# BRANO DA LEGGERE:
Avevo anche avuto un presentimento che, almeno una volta, avrei potuto lavorare
assieme a Shirō.
Le sue, però, sono opere difficili. Si tratta di mondi che è
possibile portare in animazione, ma non senza difficoltà. Ci sono sempre
combattimenti furibondi basati sulla coscienza maniacale della tecnologia, per
cui, volendo dare spessore ai personaggi, si rischia di cadere nell'azione
grossolana. Il fatto è che, se si tenta di dare vita a una visione del mondo
come quella di Shirō, un film in quanto tale si sfascerebbe.
Ma nel caso di Ghost in the shell, sembrava che si
potessero sistemare le cose. Anche perché l'opera aveva un suo spirito volto al
divertimento. E dava l'idea che si potesse adoperare il computer in gran
quantità.
Ora, io stesso avevo appreso i modi per collaborare con chi
lavora con la computergrafica e, a un certo livello, anche come funziona. Avevo
compiuto ricerche piuttosto approfondite sulla manipolazione delle immagini, e mi
sentivo abbastanza presuntuoso e fiducioso di essere uno dei registi più validi
nell'utilizzo della computergrafica in animazione.
Come poter usarla in maniera facile e razionale per creare
le immagini? È in questa direzione che speravo di poter fare qualche passo in
più.
Però esitavo.
E questo perché?
Perché c'erano almeno dodici o tredici anni d'età che mi
separavano dall'autore del fumetto. Mi chiedevo cosa ne sarebbe venuto fuori;
ma fu mia moglie a decidere, con una sola frase: "Tesoro, guarda che se rifiuti
questo lavoro probabilmente l'anno prossimo sarai disoccupato", mi disse. ^_^
Il budget di Ghost in the shell era notevole, e se
avessi accettato, avrei potuto viverci per un anno. In più, come incentivo,
c'era la possibilità di acquisire nuovo know-how. E poi nella storia
c'erano un sacco di armi e la protagonista, per essere una donna, stranamente
la apprezzavo: pensai non mi restasse altro che accettare. E infine Shirō, per
chiarire le cose, mi disse: "Puoi fare quello che vuoi", e così accettai
ufficialmente.

# ISTRUZIONI E REQUISITI:
Nel brano, sostituisci "computergrafica" con "grafica digitale" in tutto ciò che va da "Ora, io stesso" fino a "E questo perché?", e riporta quella parte così modificata.

# DATI FORNITI:
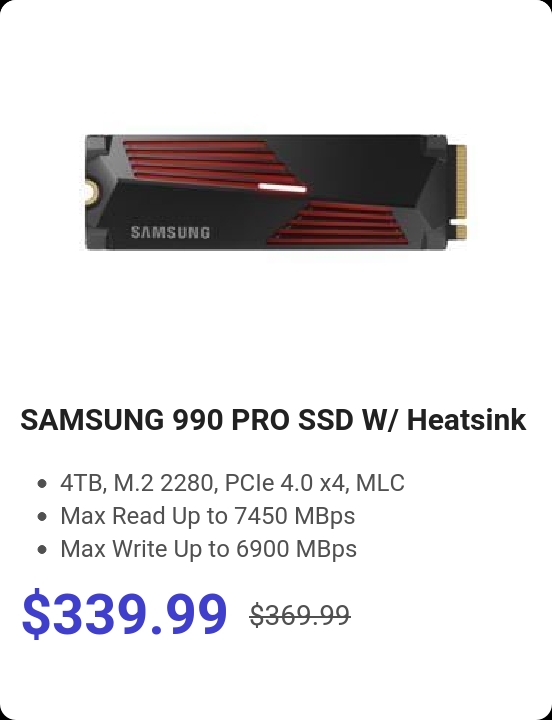
Task: Click the bullet dot beside Max Write
Action: 42,549
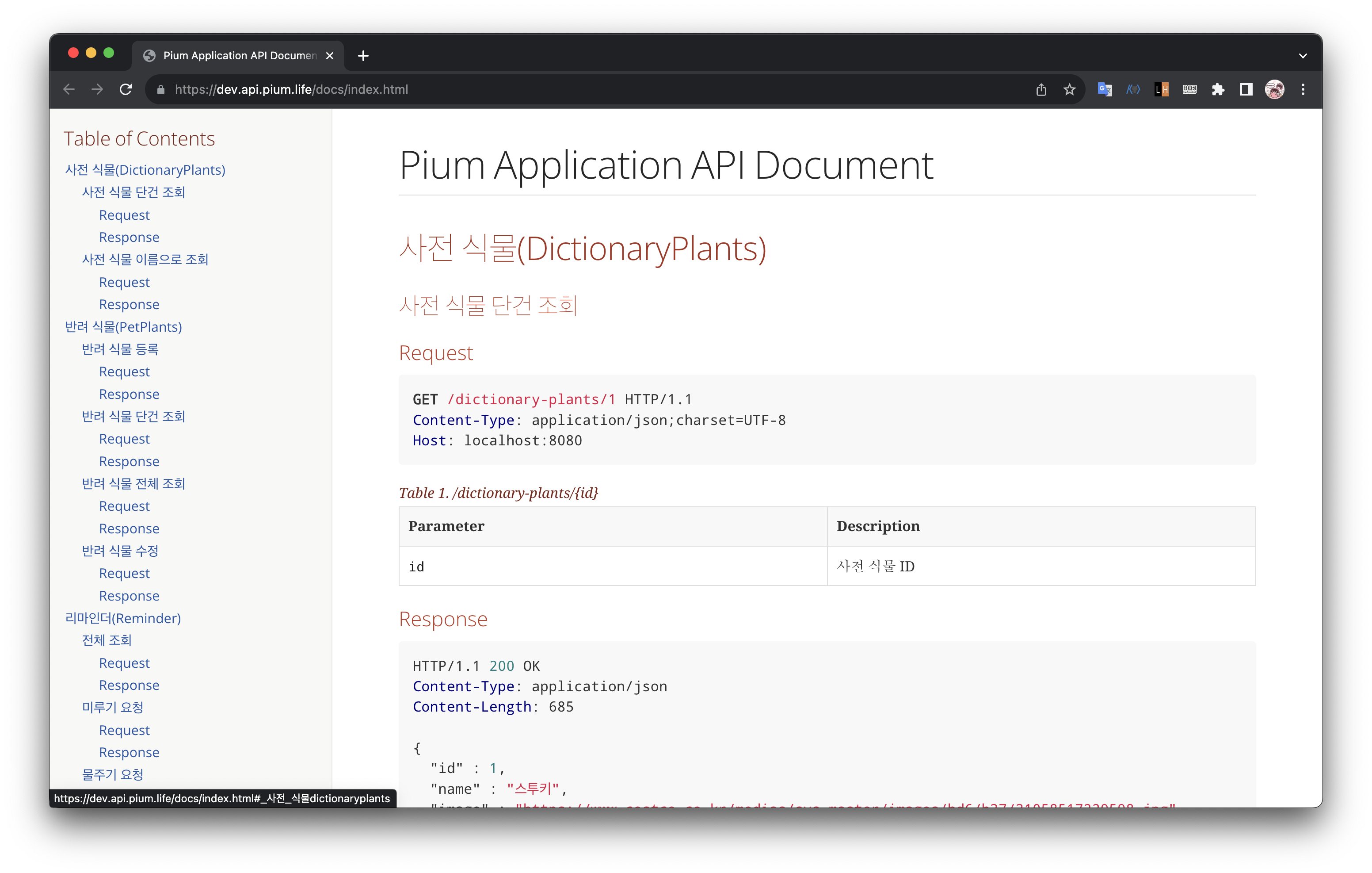Open the Chrome profile avatar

# RISULTATO RICHIESTO:
Ora, io stesso avevo appreso i modi per collaborare con chi
lavora con la grafica digitale e, a un certo livello, anche come funziona. Avevo
compiuto ricerche piuttosto approfondite sulla manipolazione delle immagini, e mi
sentivo abbastanza presuntuoso e fiducioso di essere uno dei registi più validi
nell'utilizzo della grafica digitale in animazione.
Come poter usarla in maniera facile e razionale per creare
le immagini? È in questa direzione che speravo di poter fare qualche passo in
più.
Però esitavo.
E questo perché?